Tornando ai nostri disturbi dell'apprendimento, è dal nostro punto di vista naturale che essi si accompagnino a delle difficoltà di ordine emotivo. Quello che qui ci preme sottolineare non è tanto la nostra idea sull'origine della dislessia e dei disturbi specifici dell'apprendimento (dedicheremo un apposito articolo), ma sul ruolo delle emozioni.
Il ruolo delle emozioni
Non stiamo confutando i risultati delle ricerche citate, stiamo cercando di fornire uno sguardo più complesso e meno pregiudizievole per i bambini e le loro famiglie: è giusto dire che l'ansia sia alla base dei disturbi specifici dell'apprendimento? Come si fa a pensare che un bambino con diagnosi di dislessia non abbia dei vissuti ansiosi o delle frustrazioni legate a certi aspetti prestazionali in ambito scolastico?

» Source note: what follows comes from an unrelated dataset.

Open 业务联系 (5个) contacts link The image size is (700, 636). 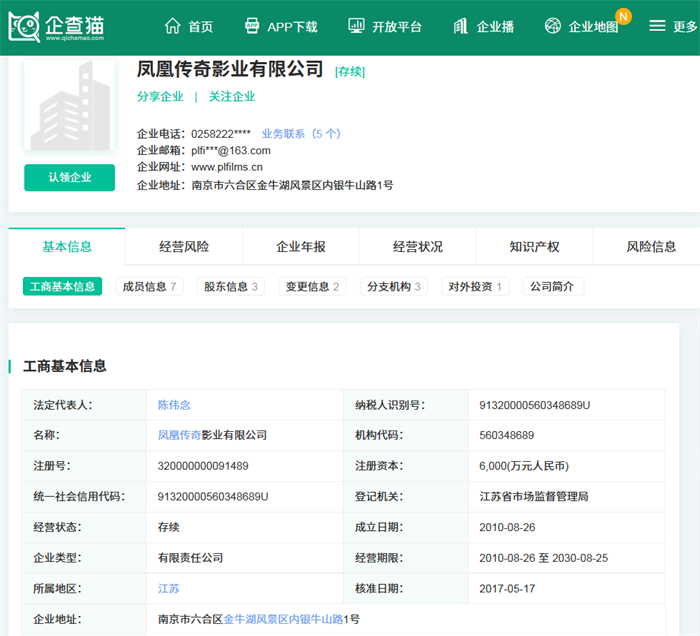(300, 133)
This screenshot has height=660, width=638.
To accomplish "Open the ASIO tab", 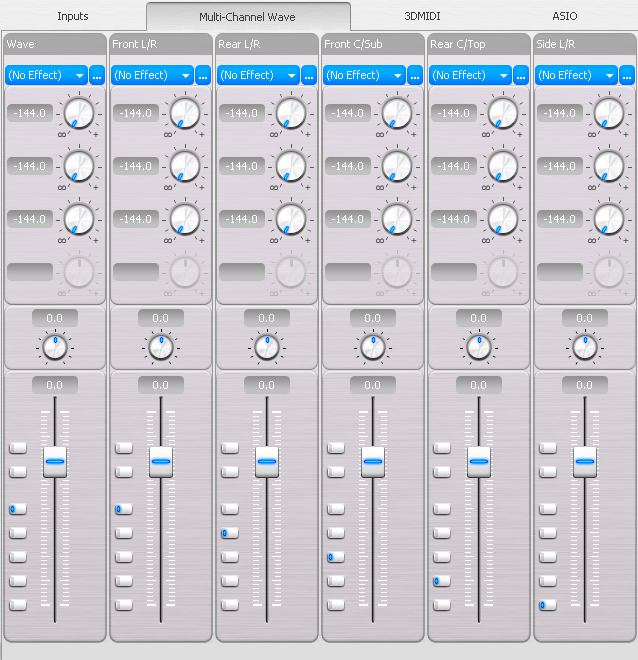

In questo può esser importante il modo in cui tutto l'iter diagnostico e scolastico è vissuto dalla famiglia, da come si sente il bambino rispetto a questa sua difficoltà (viene visto come il "poverino" che non ce la fa da qualcuno in casa?) e come essa viene gestita in ambito familiare: spesso, nella nostra esperienza, in casi di disturbi specifici dell'apprendimento si assiste a vere e proprie guerre quotidiane in cui un genitore lotta col figlio per fare i compiti, leggergli e ripetergli la lezione, provarla...
Il deuteroapprendimento: parola difficile, ma concetto importante
Quello che vorremmo sottolineare è l'importanza di un concetto, dal nome difficile, ma dalla spiegazione facile: DEUTEROAPPRENDIMENTO. Questo concetto elaborato da uno dei più brillanti scienziati di sempre (Gregory Bateson)ci insegna che mentre noi impariamo un qualcosa, impariamo anche il modo con cui la stiamo imparando.
Tradotto: un bambino non solo impara la lezione che quotidianamente la madre si spreme per fargli capire e studiare, ma, contemporaneamente, imparerà anche che per apprendere avrà sempre bisogno di un qualcuno che lo aiuti.
Siamo stati molto semplicistici, e quindi anche superficiali per evitare tecnicismi, nel tentativo di spiegare concetti e situazioni molto complesse perché con questo articolo (ma chi ci segue sa che è una nostra prerogativa come studio di Psicologo Melzo), vorremmo sottolineare l'importanza che ha la relazione anche nei casi di DSA, e come un intervento per un DSA non possa prescindere anche da un intervento relazionale.
In caso opposto, il rischio è di imbattersi in un trattamento con effetti paradossali: ci si impegna tantissimo, in termini di tempo ed economici, per aiutare il proprio figlio ad essere autonomo, ma con una metodologia che avrà come effetto il risultato di renderlo ancora più dipendente dall'intervento di qualcuno di esterno (e questo spiega perché poi, molti adolescenti diventano ancora più ribelli in questa età dove l'aiuto dei genitori e degli adulti è percepito come un freno alla propria voglia di autonomia).